Treatment of Buerger’s disease (Thromboangiitis obliterans) with autologous adipose tissue-derived mesenchymal stem cell: Report of three cases

Introduction

Buerger’s disease or Thromboangiitis obliterans is an orphan vascular disease that most commonly affects small/medium-sized vessels and is characterized by a non-atherosclerotic, occlusive, thrombotic, segmental, inflammatory disorder in the upper and lower extremities^1–3. The etiology is unknown, and the pathogenesis of the disease has not been fully elucidated. Typical Buerger’s disease patients are mostly men (<45 years) with a history of smoking, and exhibit various symptoms, such as progressive claudication, ischemic ulcers and rest pain, which are thought be due to peripheral vascular disorders. In severe cases, lesions in the affected limbs are exacerbated and lead to tissue death, and eventually amputation.

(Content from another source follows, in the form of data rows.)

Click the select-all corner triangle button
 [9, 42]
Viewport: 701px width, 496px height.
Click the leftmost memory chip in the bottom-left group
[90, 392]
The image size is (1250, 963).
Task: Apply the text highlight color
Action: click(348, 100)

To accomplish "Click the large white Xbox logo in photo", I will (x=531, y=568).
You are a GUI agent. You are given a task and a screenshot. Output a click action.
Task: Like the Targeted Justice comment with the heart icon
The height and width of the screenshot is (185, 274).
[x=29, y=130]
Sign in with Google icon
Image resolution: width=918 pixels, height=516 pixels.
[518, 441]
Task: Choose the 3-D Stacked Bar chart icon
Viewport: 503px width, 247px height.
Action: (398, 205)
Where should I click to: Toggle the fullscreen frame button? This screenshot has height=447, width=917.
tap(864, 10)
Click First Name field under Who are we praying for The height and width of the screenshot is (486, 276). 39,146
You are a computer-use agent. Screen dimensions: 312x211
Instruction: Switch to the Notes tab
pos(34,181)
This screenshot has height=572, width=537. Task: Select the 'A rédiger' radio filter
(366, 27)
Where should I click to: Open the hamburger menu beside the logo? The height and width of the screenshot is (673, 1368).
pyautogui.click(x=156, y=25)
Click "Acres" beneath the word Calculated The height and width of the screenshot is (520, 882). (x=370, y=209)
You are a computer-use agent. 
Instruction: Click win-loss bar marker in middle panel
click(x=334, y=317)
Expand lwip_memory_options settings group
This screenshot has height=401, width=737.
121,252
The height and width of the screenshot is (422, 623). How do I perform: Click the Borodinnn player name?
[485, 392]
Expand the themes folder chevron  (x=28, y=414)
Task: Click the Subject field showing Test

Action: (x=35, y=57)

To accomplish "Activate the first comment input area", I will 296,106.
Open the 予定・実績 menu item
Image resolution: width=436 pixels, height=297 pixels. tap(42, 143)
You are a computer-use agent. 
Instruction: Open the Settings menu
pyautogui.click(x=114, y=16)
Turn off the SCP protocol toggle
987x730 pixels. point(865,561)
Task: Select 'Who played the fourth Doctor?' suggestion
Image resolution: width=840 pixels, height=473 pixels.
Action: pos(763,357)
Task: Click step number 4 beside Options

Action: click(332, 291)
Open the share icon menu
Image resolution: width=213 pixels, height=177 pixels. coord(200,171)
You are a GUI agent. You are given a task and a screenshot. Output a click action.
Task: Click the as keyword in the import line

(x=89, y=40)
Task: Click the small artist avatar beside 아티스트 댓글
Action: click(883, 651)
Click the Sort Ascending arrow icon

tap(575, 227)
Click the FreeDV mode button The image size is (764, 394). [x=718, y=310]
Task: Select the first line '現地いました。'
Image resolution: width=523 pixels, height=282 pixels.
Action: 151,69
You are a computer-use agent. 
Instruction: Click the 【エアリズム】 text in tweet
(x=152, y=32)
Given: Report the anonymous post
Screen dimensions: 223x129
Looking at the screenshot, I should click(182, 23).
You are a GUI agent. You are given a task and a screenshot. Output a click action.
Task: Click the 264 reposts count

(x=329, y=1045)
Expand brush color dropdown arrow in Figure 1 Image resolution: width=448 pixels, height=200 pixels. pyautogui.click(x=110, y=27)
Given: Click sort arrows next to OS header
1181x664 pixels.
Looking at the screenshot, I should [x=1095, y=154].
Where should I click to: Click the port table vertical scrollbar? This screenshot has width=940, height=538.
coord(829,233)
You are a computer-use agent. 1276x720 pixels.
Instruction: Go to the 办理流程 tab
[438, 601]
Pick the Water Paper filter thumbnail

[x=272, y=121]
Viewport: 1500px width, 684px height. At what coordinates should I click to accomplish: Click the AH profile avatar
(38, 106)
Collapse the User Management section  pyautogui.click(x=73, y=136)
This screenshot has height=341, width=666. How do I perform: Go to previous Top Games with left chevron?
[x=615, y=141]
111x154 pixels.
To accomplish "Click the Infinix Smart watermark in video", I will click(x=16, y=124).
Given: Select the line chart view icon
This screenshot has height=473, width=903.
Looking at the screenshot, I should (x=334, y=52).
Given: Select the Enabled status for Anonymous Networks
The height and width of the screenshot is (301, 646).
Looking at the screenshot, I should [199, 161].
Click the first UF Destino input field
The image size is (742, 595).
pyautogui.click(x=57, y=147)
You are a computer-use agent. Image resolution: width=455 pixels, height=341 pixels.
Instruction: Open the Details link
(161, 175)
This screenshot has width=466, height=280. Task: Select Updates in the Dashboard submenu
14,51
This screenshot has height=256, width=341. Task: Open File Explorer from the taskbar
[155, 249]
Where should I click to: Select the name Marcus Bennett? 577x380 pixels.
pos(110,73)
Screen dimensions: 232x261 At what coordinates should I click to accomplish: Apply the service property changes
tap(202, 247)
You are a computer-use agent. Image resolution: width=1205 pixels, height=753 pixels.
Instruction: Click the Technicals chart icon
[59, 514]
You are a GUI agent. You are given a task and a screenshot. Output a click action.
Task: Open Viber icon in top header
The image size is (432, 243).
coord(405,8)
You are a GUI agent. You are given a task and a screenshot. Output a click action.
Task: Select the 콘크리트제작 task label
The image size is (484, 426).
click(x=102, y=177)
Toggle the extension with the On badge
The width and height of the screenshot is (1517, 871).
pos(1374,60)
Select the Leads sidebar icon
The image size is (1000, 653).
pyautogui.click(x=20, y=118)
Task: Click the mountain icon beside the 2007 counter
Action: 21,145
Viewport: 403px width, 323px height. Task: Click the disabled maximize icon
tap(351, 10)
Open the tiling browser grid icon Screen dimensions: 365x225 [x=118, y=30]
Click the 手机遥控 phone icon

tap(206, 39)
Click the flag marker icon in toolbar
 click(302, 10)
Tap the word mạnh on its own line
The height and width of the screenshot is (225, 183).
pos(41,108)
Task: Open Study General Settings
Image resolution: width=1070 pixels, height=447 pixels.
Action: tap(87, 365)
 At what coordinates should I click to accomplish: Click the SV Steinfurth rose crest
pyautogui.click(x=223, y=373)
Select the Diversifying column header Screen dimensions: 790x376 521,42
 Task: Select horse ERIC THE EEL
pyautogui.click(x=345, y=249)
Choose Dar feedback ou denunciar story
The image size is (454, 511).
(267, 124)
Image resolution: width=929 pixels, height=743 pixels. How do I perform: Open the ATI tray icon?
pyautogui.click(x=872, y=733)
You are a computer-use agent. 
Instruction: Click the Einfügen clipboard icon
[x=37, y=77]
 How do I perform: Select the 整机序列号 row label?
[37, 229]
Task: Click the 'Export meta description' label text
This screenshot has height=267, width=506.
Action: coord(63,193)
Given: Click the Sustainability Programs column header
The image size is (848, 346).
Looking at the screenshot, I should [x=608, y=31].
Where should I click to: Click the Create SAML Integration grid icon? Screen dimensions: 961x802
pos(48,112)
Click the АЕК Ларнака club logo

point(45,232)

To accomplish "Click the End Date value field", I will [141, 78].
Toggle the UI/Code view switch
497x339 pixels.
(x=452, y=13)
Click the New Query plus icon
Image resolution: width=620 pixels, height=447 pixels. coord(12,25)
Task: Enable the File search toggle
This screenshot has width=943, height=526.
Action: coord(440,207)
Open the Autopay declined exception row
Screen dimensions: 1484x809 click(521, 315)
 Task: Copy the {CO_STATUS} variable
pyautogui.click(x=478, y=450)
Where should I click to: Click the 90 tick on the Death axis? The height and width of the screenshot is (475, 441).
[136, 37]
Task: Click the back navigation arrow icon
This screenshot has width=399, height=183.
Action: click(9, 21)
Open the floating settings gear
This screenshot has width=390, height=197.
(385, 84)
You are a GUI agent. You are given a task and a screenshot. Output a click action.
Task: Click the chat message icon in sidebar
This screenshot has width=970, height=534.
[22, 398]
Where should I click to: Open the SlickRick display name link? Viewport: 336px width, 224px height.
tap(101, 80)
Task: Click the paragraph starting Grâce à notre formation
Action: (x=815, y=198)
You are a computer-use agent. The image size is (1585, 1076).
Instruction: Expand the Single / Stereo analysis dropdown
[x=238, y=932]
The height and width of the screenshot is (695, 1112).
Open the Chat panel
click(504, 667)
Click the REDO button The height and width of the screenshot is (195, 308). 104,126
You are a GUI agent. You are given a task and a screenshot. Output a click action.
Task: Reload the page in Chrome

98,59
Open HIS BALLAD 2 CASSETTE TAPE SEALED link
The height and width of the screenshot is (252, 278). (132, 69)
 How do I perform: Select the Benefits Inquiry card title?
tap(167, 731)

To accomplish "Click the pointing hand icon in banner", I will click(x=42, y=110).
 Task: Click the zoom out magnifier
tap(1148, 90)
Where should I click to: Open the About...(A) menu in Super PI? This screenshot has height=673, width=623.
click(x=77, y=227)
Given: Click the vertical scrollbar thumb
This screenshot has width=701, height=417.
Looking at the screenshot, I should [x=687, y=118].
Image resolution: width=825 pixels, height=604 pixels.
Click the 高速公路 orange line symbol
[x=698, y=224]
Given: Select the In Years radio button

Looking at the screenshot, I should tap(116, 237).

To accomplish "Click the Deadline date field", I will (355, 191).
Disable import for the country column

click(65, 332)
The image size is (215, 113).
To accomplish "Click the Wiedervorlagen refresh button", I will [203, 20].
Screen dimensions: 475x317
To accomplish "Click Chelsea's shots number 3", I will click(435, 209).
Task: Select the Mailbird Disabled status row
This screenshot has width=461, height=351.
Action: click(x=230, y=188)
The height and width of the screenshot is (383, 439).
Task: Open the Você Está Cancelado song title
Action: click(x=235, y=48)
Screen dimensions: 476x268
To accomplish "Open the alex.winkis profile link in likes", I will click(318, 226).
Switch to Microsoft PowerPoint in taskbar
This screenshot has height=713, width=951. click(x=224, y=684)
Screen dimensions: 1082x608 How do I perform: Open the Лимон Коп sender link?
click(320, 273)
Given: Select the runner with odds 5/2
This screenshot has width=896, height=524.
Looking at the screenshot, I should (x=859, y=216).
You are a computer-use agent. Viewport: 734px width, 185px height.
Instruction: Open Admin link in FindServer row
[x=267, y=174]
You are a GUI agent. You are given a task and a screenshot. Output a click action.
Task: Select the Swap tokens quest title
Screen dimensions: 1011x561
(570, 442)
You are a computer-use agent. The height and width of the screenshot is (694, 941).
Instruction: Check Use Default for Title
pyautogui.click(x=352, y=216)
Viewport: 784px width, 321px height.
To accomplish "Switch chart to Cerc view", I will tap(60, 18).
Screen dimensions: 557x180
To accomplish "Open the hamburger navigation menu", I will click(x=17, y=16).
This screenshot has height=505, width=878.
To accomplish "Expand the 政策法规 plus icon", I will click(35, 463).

Currently, the cessation of smoking is known to be the most effective treatment, however, the management of smoking is considered difficult and cessation has been known to be insufficient for severe ischemic states in patients with Buerger’s disease^2,4–6. There have been various treatments based on the symptoms and pathophysiology of Buerger’s disease, including medications for pain-relief, vascular inflammation, vasodilation or antiplatelet effect, and medical (surgical) intervention, such as sympathectomy, endovascular angioplasty and bypass surgery². However, these are only palliative for symptoms and there is no treatment or interventions reported to be effective for the prevention of the progression of the disease. Recently, mesenchymal stem cells (MSCs) from various sources emerge as a promising alternative for Buerger’s disease treatment^1,7. Angiogenesis is considered as a crucial condition to preserve the affected limbs and prohibit the aggravation of the disease, and previous studies report that MSCs has an angiogenic nature⁷.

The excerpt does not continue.